Mais le récent « apocalypse du SEO » montre que l’adaptation n’est plus une option. L’enjeu consiste à ne plus voir cela comme le fait de « nourrir des machines », mais comme une forme d’accessibilité radicale : rendre l’information disponible pour de nouvelles formes d’intelligence.

Le véritable pouvoir réside dans la couche de traduction

La couche de traduction A2C, où l’IA retranscrit l’information optimisée pour les machines à destination des humains, est le véritable lieu du basculement de pouvoir. Nous passons d’un pouvoir éditorial — celui de choisir quelles histoires raconter — à un pouvoir architectural : concevoir les structures par lesquelles l’information circule des machines vers les esprits humains.

Ce pouvoir est amplifié par un goulet d’étranglement crucial : si les agents IA peuvent ingérer l’information à très grande échelle, ils convergent tous vers le même point de tension — l’attention humaine. Vos dizaines d’agents peuvent traiter 10 000 sources, mais ils restent en concurrence pour votre temps et votre concentration limités. Chaque choix opéré dans cette traduction façonne la compréhension humaine : des milliers d’indicateurs peuvent se condenser en « l’économie repart » ou « une récession se profile ». Même données, choix narratifs différents, réactions humaines radicalement opposées.

Nous passons d’un pouvoir éditorial — celui de choisir quelles histoires raconter — à un pouvoir architectural : concevoir les structures par lesquelles l’information circule des machines vers les esprits humains.

Cette couche est si déterminante qu’elle n’influence pas seulement ce que les humains savent, mais aussi la manière dont ils ressentent ce qu’ils savent. Celui qui contrôle ce processus de traduction ne se contente pas de transmettre de l’information : il façonne la réalité elle-même. L’IA peut être votre principal public, absorbant et traitant tous les contenus, mais les humains restent les consommateurs finaux — ce sont eux qui votent, achètent et prennent les décisions qui structurent la société.

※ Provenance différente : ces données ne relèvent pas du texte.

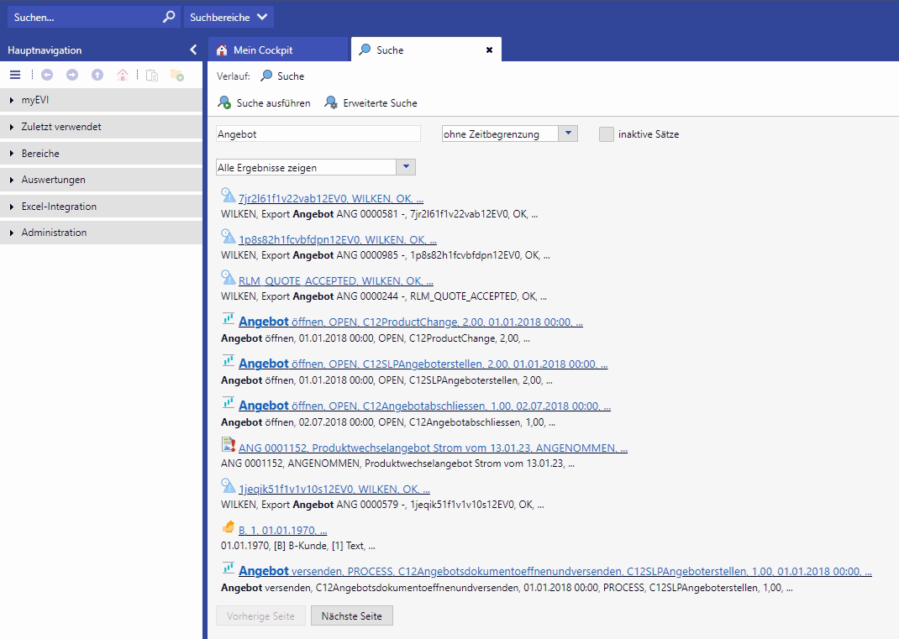Click the Nächste Seite button
Screen dimensions: 899x639
click(351, 616)
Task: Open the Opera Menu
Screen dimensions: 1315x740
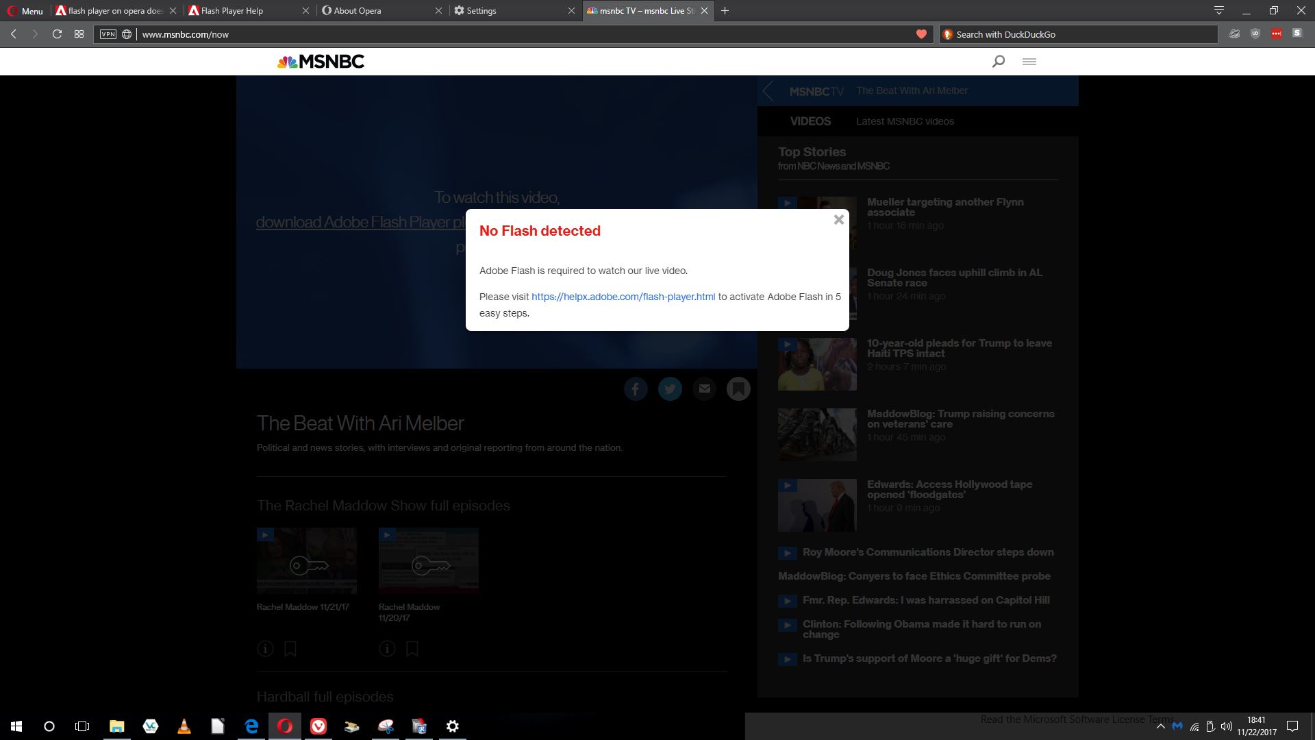Action: point(25,11)
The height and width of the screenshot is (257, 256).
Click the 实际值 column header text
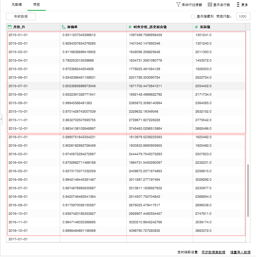point(205,27)
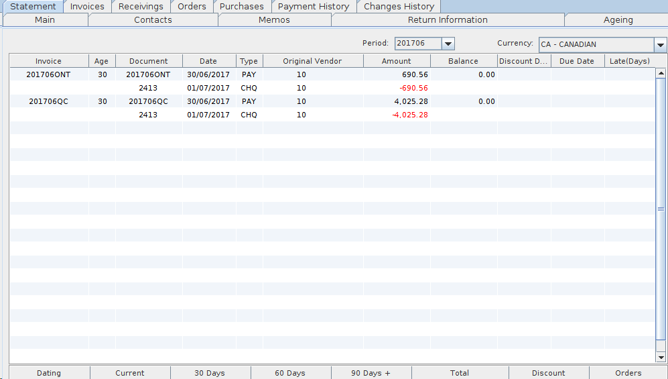The height and width of the screenshot is (379, 668).
Task: Click the Due Date column header
Action: 577,61
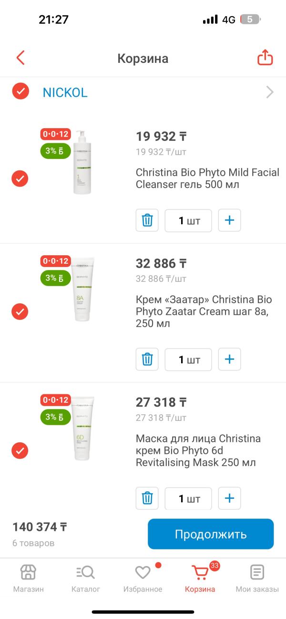Tap quantity field of Zaatar Cream
The height and width of the screenshot is (619, 286).
tap(188, 359)
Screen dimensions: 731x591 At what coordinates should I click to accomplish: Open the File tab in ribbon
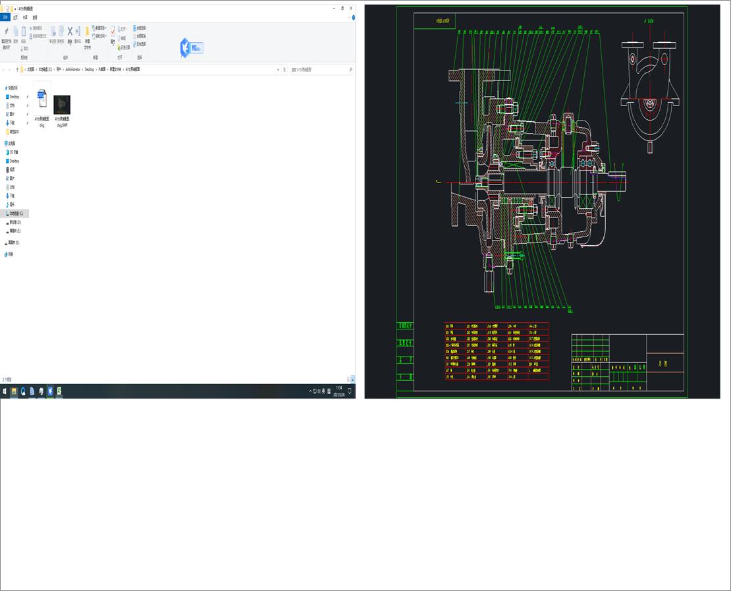pyautogui.click(x=6, y=18)
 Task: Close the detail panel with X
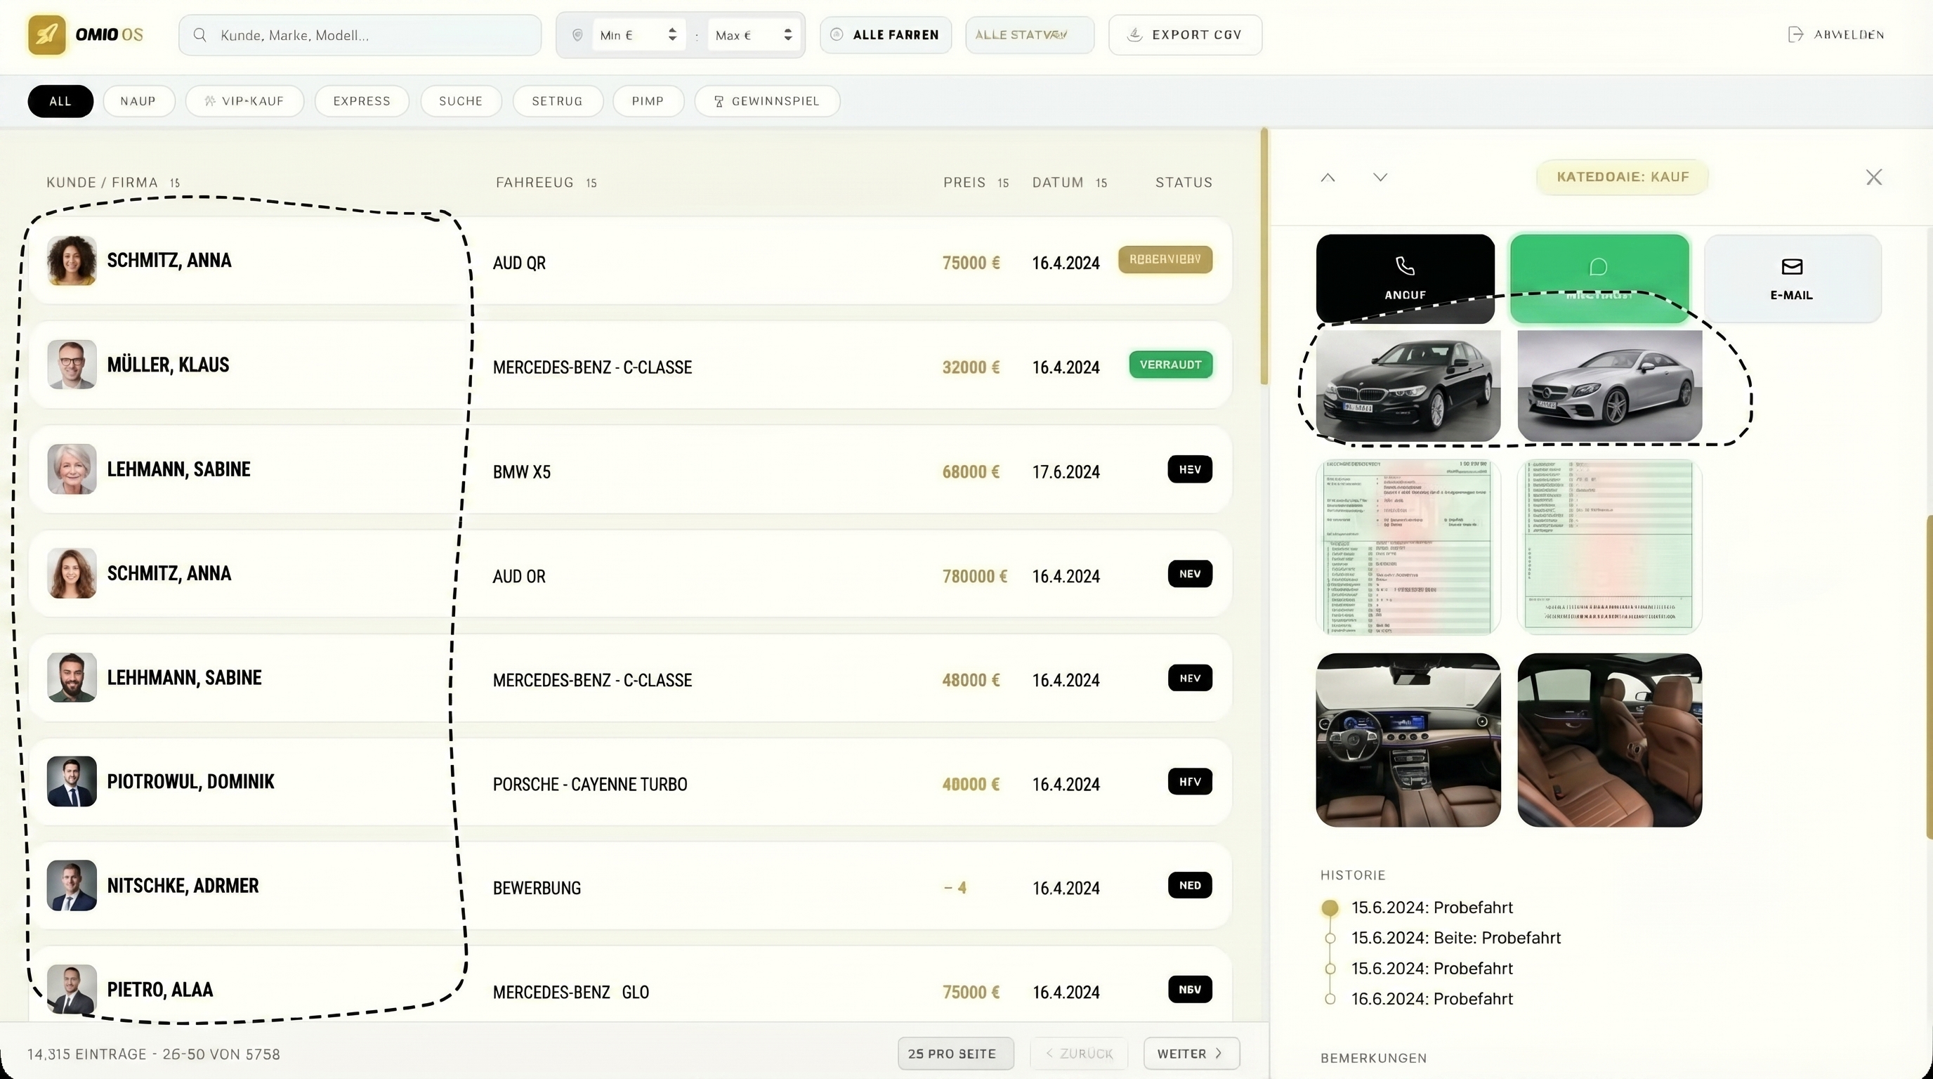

La crainte habituelle autour de la manipulation par l’IA suppose des acteurs malveillants diffusant sciemment de la désinformation. Il faut pourtant garder les yeux ouverts : les régimes autoritaires peuvent — et vont — utiliser ces couches de traduction comme instruments de contrôle social, en sélectionnant avec soin ce que leurs citoyens peuvent savoir et penser. Mais dans les sociétés plus ouvertes, la menace est différente, et peut-être plus insidieuse : elle est involontaire. L’expansion progressive du modèle B2A2C crée une telle distance entre l’information optimisée pour les machines et la compréhension humaine que les couches de traduction acquièrent un pouvoir sans précédent sur ce que les individus perçoivent comme étant la vérité.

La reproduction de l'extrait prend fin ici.